Scheduling up to 150 courses each semester. Stretching shrinking department budgets. Negotiating student and faculty concerns. Managing office staff. Keeping up with research and publishing. Often, teaching.  

The role of the department chair is arguably one of the most complex on a university campus, and one whose heavy administrative and personnel demands often leaves its practitioners with little time for anything but crisis management. A new professional development program funded by the provost’s office and backed by the president is trying to change that.

The Chico State Leadership Initiative, headed by Department of Psychology Chair Brian Oppy, aims to provide chairs and associate chairs with the tools and skills they need to lead their departments in a proactive, meaningful way. The first of five monthly meetings was held Dec. 13 and was attended by 15 chairs and associate chairs from across campus.

As course participants, the cohort hears expert presentations, spends time in brainstorming and discussion, and completes reflective writing assignments focused on goal-setting. Each participant receives a small stipend, covered by $25,000 in program funding from the provost’s office and a $5,000 Faculty Learning Communities grant from the CSU Chancellor’s Office.

The program was born out of Oppy’s participation last year in the American Council of Education’s (ACE) Fellows program, which develops leadership skills in academic professionals. Working closely with President Paul Zingg, Provost and Vice President for Academic Affairs Belle Wei, and Associate Vice President for Faculty Affairs Wenshu Lee, Oppy helped developed the pilot curriculum, which focuses on management skills and strategic planning. The group is collectively reading the American Council on Education’s book, “The Department Chair as Academic Leader.” Reflection papers are completed at the start and end of the semester through Blackboard Learn.

Most new chairs get a one-day introduction to the role. {Brian Oppy, Psychology}

“Most new chairs get a one-day introduction to the role,” Oppy explained. “We tend to get bogged down in the administrative duties and spend a lot of our time reacting to crises. In this program, we’re focusing on what it takes to lead versus manage a department, and look ahead at some of the bigger issues and trends in higher education.” Some of those trends might include relieving course bottlenecking, the role of online learning, leveraging resources, and nowadays, fundraising. The program's goal is to help chairs become strategic in their leadership, he said.

Oppy points out that the University lost two deans last year to provost positions in the CSU: former College of Behavioral and Social Sciences Dean Gayle Hutchinson (Channel Islands) and former College of Natural Sciences Dean Frederika Harmsen (Sacramento State). While their appointments speak volumes about the quality of those administrators and the University, their absences necessarily create holes in its leadership fabric. One of the program’s goals is to train up leaders on campus, to maintain continuity when administrators are appointed to positions at other campuses.

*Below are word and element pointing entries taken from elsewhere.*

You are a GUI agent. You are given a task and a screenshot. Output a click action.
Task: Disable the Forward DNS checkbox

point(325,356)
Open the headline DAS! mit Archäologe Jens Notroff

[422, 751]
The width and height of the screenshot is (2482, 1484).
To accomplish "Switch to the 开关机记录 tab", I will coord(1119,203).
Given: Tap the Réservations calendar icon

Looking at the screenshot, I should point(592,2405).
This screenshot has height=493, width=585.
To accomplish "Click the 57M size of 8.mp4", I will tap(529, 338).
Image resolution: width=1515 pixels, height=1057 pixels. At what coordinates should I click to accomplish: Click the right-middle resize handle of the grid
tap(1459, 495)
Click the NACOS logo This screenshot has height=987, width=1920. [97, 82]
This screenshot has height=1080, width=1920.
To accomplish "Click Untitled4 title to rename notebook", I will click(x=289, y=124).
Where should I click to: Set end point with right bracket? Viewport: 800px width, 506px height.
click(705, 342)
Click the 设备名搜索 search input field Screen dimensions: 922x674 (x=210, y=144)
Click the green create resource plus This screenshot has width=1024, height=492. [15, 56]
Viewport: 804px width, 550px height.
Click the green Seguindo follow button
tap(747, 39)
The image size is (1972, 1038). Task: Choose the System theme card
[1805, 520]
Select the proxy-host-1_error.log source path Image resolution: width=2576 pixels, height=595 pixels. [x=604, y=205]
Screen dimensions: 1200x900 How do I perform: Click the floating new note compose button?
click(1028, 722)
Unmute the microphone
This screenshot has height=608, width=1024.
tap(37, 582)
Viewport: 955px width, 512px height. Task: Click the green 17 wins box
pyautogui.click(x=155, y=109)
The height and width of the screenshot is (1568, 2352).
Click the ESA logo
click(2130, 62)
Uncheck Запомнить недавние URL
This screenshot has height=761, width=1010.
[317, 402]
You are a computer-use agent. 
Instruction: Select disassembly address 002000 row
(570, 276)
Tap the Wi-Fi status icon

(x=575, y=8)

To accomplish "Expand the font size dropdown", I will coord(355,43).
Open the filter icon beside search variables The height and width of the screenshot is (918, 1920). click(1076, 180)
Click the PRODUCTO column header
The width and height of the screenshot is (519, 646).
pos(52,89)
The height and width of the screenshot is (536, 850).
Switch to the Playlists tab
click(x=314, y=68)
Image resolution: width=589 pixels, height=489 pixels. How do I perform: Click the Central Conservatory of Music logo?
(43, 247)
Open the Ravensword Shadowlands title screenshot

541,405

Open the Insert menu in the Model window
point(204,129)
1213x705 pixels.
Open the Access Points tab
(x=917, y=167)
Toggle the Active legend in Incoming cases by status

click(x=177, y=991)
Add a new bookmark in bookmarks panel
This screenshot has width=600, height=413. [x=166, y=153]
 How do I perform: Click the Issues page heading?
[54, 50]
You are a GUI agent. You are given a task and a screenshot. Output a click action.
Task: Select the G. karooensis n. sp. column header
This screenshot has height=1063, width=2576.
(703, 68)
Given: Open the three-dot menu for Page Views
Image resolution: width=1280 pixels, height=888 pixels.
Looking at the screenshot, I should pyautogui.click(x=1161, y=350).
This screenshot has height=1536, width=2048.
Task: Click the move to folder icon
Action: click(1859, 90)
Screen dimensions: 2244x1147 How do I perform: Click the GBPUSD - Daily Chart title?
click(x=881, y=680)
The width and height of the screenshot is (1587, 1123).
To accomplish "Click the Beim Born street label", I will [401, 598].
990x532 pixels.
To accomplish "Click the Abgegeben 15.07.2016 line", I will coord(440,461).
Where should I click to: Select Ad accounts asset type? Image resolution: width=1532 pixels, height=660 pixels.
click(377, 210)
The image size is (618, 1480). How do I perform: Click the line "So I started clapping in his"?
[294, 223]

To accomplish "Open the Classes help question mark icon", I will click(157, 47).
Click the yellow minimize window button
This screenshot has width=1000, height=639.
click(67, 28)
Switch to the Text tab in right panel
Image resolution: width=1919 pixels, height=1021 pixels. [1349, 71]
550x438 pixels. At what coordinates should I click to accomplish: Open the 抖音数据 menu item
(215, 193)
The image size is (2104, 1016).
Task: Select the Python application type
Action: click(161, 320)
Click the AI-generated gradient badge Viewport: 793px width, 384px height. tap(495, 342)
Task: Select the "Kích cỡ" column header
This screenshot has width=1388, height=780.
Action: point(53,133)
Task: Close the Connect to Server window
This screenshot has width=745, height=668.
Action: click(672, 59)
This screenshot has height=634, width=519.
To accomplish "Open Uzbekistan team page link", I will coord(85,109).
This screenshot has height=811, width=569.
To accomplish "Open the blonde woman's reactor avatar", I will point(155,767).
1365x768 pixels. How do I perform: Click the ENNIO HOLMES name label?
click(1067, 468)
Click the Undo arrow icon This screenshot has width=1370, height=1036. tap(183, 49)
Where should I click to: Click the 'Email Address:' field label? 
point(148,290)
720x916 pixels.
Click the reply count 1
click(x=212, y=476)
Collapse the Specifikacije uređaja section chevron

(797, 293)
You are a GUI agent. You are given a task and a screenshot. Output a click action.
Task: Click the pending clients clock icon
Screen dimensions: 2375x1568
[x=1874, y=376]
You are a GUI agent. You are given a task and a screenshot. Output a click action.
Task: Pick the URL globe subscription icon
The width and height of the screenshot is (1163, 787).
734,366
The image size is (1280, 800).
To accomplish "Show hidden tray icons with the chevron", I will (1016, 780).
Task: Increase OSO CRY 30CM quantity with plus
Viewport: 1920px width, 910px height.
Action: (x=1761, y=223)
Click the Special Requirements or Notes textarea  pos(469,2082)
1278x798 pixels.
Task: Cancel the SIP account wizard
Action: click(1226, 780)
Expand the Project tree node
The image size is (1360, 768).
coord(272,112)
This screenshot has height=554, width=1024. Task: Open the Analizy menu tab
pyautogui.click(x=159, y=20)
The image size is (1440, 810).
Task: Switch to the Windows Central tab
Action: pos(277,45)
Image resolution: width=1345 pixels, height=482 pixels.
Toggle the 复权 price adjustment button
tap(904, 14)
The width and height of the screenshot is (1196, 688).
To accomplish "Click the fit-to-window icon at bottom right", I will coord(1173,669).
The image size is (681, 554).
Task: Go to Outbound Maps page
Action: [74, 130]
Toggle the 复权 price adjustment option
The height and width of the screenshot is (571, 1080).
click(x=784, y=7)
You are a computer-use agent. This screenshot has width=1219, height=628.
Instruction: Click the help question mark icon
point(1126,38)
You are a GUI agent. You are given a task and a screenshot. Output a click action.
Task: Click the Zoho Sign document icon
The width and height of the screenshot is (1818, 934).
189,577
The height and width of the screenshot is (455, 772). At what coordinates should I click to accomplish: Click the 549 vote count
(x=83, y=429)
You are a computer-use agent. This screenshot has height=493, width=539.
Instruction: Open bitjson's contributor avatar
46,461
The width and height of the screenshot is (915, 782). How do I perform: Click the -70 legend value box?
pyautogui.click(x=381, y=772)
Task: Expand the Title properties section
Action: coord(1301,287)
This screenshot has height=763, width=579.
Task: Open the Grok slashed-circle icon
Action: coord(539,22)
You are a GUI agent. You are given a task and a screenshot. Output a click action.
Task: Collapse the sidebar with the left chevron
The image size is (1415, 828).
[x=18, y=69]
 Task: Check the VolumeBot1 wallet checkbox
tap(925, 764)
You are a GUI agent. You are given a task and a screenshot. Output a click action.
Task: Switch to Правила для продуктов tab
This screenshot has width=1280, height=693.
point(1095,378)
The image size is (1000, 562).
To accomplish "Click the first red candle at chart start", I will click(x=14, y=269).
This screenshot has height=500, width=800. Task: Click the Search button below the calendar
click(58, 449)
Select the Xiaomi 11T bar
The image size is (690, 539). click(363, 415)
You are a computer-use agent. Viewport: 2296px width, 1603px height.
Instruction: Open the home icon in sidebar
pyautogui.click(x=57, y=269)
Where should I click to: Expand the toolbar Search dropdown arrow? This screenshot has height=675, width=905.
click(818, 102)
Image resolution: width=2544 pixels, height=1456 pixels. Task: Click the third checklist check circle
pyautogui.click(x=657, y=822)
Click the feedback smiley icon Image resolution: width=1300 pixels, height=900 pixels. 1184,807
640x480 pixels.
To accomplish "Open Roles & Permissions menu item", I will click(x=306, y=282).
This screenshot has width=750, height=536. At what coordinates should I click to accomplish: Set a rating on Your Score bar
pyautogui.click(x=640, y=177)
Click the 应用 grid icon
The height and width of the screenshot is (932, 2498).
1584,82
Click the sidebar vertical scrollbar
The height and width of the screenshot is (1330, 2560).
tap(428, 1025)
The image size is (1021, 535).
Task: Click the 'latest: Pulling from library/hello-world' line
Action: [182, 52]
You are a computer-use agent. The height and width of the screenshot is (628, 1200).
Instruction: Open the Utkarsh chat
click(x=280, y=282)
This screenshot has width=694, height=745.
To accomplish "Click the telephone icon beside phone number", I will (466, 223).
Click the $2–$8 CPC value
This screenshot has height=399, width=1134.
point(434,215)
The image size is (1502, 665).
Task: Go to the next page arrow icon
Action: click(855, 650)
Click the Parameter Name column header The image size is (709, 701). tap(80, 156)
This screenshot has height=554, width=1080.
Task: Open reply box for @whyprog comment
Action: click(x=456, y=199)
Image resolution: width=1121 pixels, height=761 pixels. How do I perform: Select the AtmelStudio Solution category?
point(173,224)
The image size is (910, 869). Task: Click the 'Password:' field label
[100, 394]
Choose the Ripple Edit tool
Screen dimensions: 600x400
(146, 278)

“We need people who are committed to the academic mission of the CSU,” he said. “Faculty who are already a part of the culture here are likely to have a greater personal and professional investment in the University than those who are not.”

For Provost Wei, the course complements trainings offered by the Center for Excellence in Learning and Teaching (CELT). The choice to target chairs was a natural one, she says, as they play an important role in working with faculty, advising students, and handling administrative duties.

There is a lot we can learn from each other. {Susan Wiesinger, Journalism and Public Relations}

“The role presents a new set of responsibilities and requires a different skill set,” she said. “Because of chairs' unique position in the academic structure, we can have a big impact.”

That impact is already being felt by program participant Susan Wiesinger, who has served as Chair of the Department of Journalism and Public Relations since 2011. Like others in her role, she juggles a multitude of responsibilities and challenges, including dwindling faculty and resources. She recently agreed to serve another three-year term as chair and said she wanted to be part of the training because “there is a lot we can learn from each other.”

“We know the budgets are never going to be where they once were,” Wiesinger observed. “Fundraising is something we must embrace. Academia is on a course of change. One of the things we need to know is: How can a chair build alumni relationships?”

That is exactly the kind of questioning Oppy, Wei, and Lee are hoping to elicit, and respond to, in the coming months.